PINNSim: A Simulator for Power System Dynamics based on Physics-Informed Neural Networks

TL;DR

PINNSim introduces a physics-informed neural network-based simulator that significantly increases time step sizes in power system dynamics simulations, potentially reducing computational costs compared to traditional methods.

Contribution

The paper presents PINNSim, a novel neural network-based simulator that enables larger time steps for power system dynamic simulations, improving efficiency over conventional methods.

Findings

PINNSim achieves larger time steps than traditional trapezoidal integration.

Demonstrated on a 9-bus system, PINNSim accelerates simulation times.

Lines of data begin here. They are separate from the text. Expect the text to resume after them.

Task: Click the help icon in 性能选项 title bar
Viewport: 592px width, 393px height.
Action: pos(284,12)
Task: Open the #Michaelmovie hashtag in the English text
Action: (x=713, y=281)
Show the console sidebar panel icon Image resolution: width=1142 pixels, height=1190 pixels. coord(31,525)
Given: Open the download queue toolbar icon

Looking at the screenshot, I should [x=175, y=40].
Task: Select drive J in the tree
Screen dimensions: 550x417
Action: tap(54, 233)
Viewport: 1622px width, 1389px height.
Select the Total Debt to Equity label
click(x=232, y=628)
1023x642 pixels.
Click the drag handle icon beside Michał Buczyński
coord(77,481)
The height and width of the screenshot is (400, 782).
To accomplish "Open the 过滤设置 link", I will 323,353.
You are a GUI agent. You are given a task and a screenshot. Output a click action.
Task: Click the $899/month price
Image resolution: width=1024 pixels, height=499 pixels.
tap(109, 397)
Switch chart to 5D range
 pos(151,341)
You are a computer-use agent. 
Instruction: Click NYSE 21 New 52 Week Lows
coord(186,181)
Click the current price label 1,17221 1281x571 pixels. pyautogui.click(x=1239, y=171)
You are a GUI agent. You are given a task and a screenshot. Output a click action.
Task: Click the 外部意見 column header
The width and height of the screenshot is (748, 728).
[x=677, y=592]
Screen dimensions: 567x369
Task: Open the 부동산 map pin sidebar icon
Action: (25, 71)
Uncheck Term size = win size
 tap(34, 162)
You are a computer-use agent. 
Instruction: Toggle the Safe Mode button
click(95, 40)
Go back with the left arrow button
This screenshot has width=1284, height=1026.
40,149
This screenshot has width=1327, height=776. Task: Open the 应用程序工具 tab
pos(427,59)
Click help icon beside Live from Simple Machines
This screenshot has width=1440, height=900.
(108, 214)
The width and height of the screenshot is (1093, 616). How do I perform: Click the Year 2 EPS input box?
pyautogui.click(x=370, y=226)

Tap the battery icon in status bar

Key steps outlined for developing a comprehensive PINNSim platform.

Abstract

The dynamic behaviour of a power system can be described by a system of differential-algebraic equations. Time-domain simulations are used to simulate the evolution of these dynamics. They often require the use of small time step sizes and therefore become computationally expensive. To accelerate these simulations, we propose a simulator - PINNSim - that allows to take significantly larger time steps. It is based on Physics-Informed Neural Networks (PINNs) for the solution of the dynamics of single components in the power system. To resolve their interaction we employ a scalable root-finding algorithm. We demonstrate PINNSim on a 9-bus system and show the increased time step size compared to a trapezoidal integration rule. We discuss key characteristics of PINNSim and important steps for developing PINNSim into a fully fledged simulator. As such, it could offer the opportunity for significantly increasing time step sizes and thereby accelerating time-domain simulations.